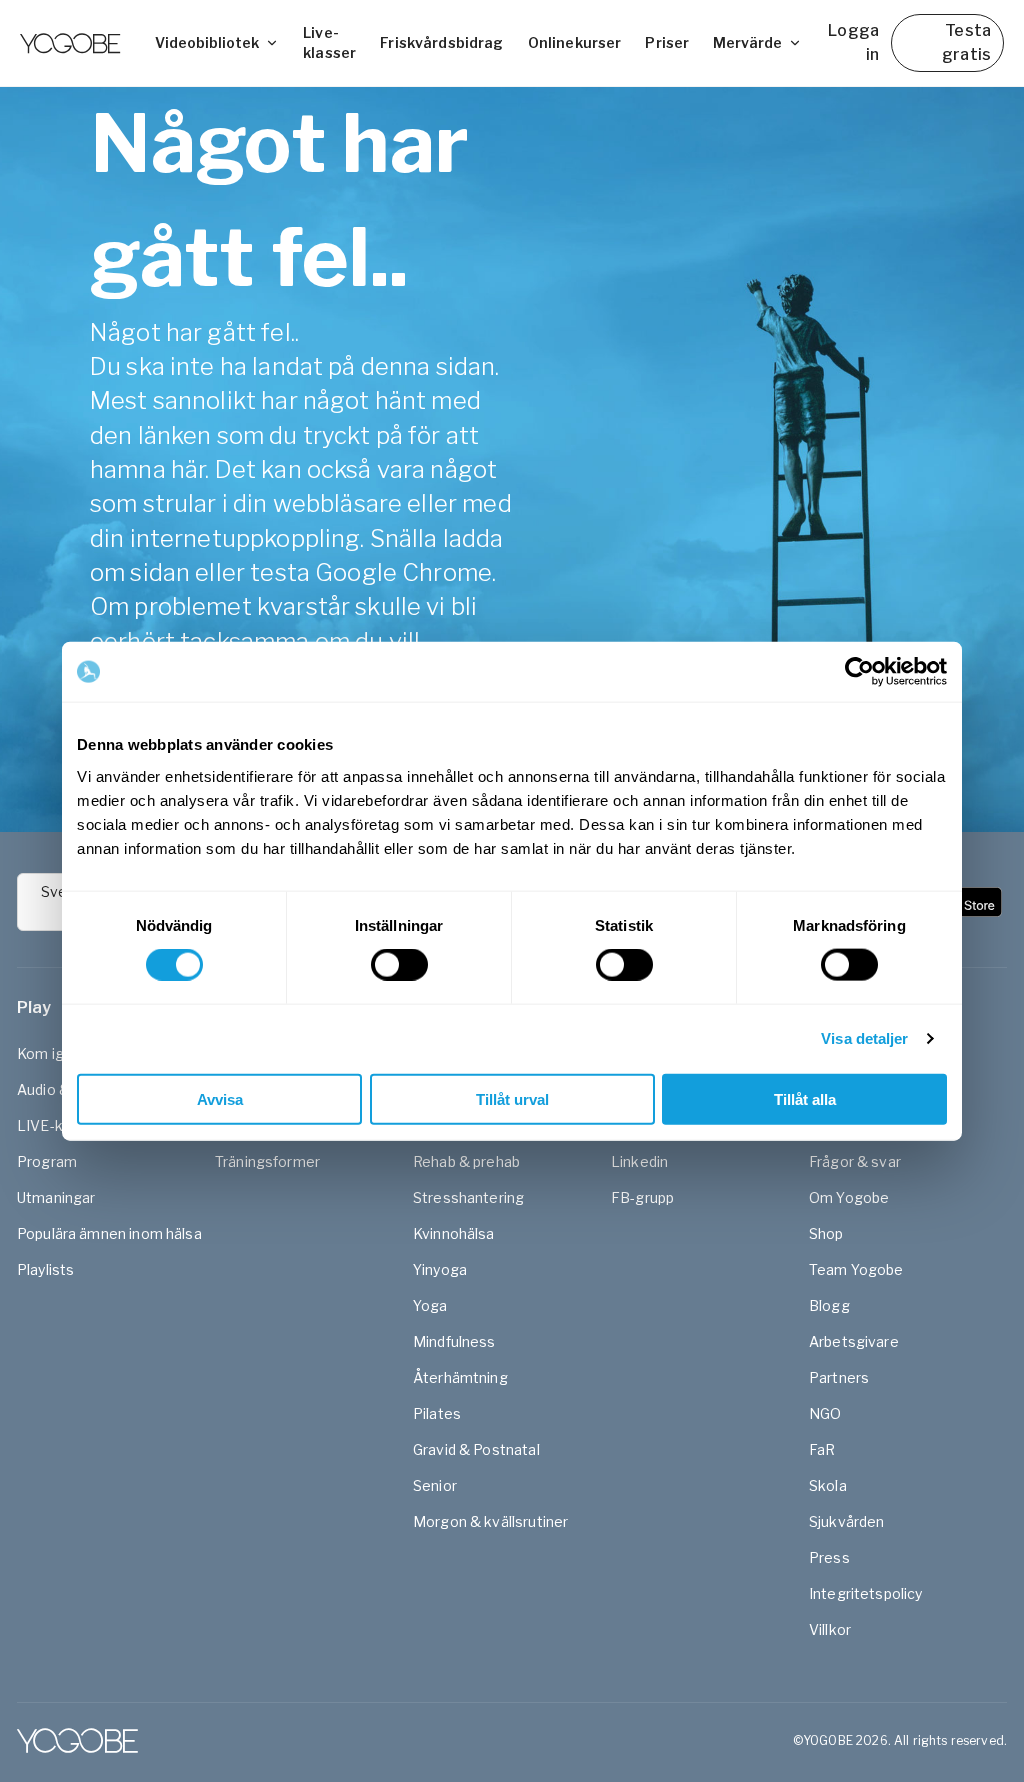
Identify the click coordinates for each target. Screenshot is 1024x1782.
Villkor (830, 1629)
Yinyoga (440, 1269)
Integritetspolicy (866, 1593)
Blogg (829, 1305)
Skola (828, 1485)
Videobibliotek (207, 42)
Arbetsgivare (854, 1341)
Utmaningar (56, 1197)
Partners (839, 1377)
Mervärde (747, 42)
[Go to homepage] (70, 43)
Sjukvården (847, 1521)
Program (47, 1161)
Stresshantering (468, 1197)
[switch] (399, 965)
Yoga (430, 1305)
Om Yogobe (849, 1197)
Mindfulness (454, 1341)
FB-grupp (642, 1197)
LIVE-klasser (61, 1125)
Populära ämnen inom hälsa (109, 1233)
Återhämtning (460, 1377)
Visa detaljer (864, 1038)
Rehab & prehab (466, 1161)
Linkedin (639, 1161)
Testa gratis (966, 42)
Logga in (853, 42)
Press (829, 1557)
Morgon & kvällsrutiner (490, 1521)
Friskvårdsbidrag (441, 42)
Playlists (45, 1269)
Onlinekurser (575, 42)
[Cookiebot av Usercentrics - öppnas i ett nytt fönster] (859, 672)
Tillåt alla (805, 1098)
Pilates (437, 1413)
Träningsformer (267, 1161)
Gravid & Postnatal (476, 1449)
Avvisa (220, 1098)
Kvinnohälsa (454, 1233)
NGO (825, 1413)
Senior (435, 1485)
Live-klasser (329, 42)
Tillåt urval (512, 1098)
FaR (822, 1449)
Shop (826, 1233)
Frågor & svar (855, 1161)
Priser (667, 42)
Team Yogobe (856, 1269)
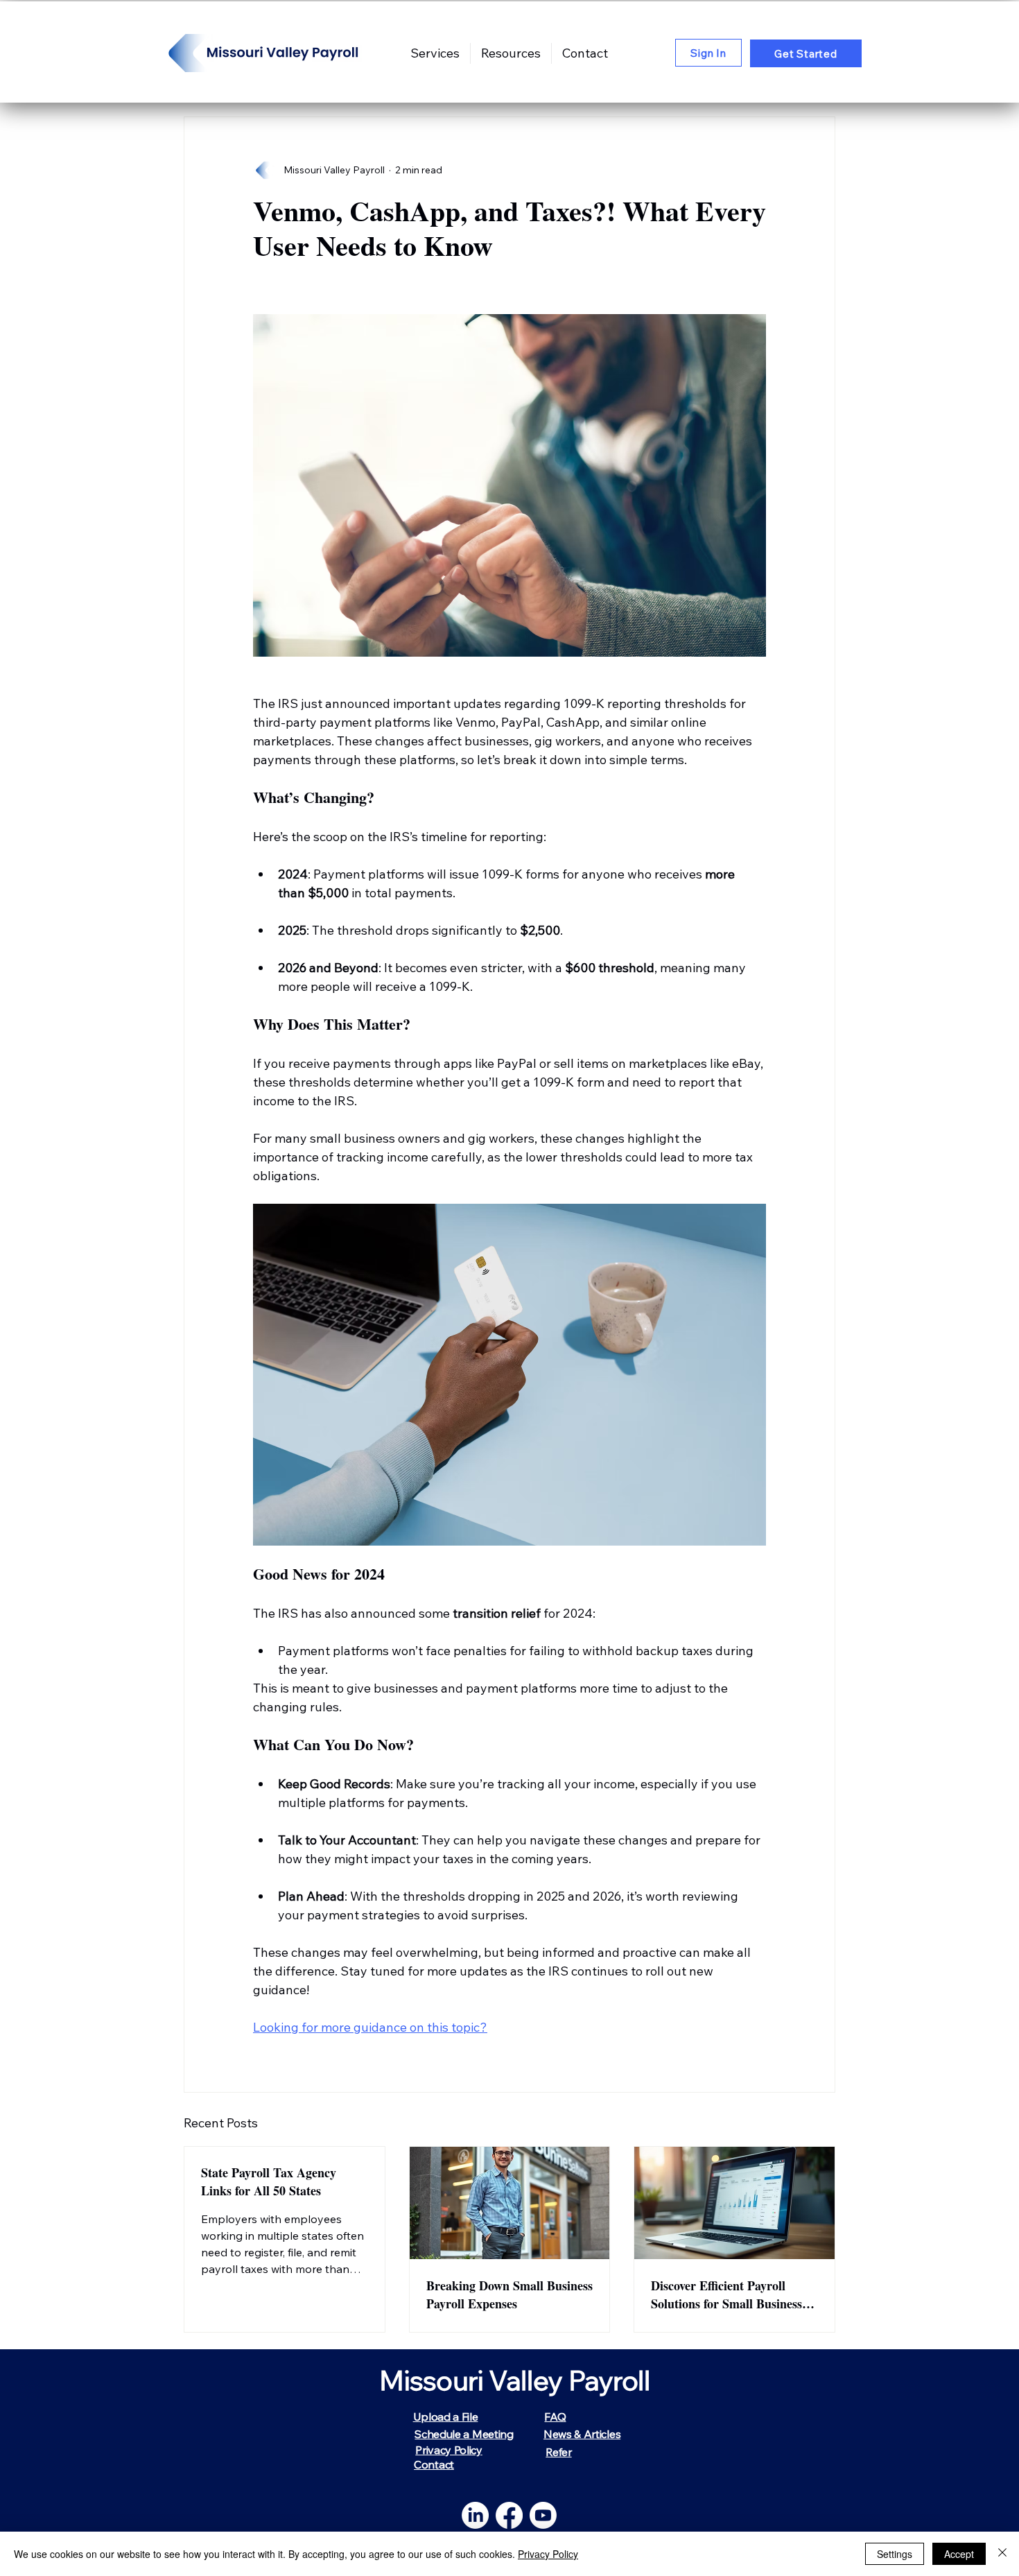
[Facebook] (509, 2515)
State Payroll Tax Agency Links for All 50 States (268, 2181)
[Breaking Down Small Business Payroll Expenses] (510, 2203)
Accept (959, 2554)
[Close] (1002, 2554)
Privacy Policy (548, 2554)
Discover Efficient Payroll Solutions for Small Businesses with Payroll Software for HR (731, 2294)
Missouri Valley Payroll (515, 2379)
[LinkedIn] (475, 2515)
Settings (894, 2554)
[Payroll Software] (734, 2203)
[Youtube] (543, 2515)
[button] (511, 53)
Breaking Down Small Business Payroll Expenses (509, 2294)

^^^^^^^^

• [Task to carry out] Go through the listing above and find each line containing the string "Down"; copy those lines.

• [Result of the exercise]
[Breaking Down Small Business Payroll Expenses] (510, 2203)
Breaking Down Small Business Payroll Expenses (509, 2294)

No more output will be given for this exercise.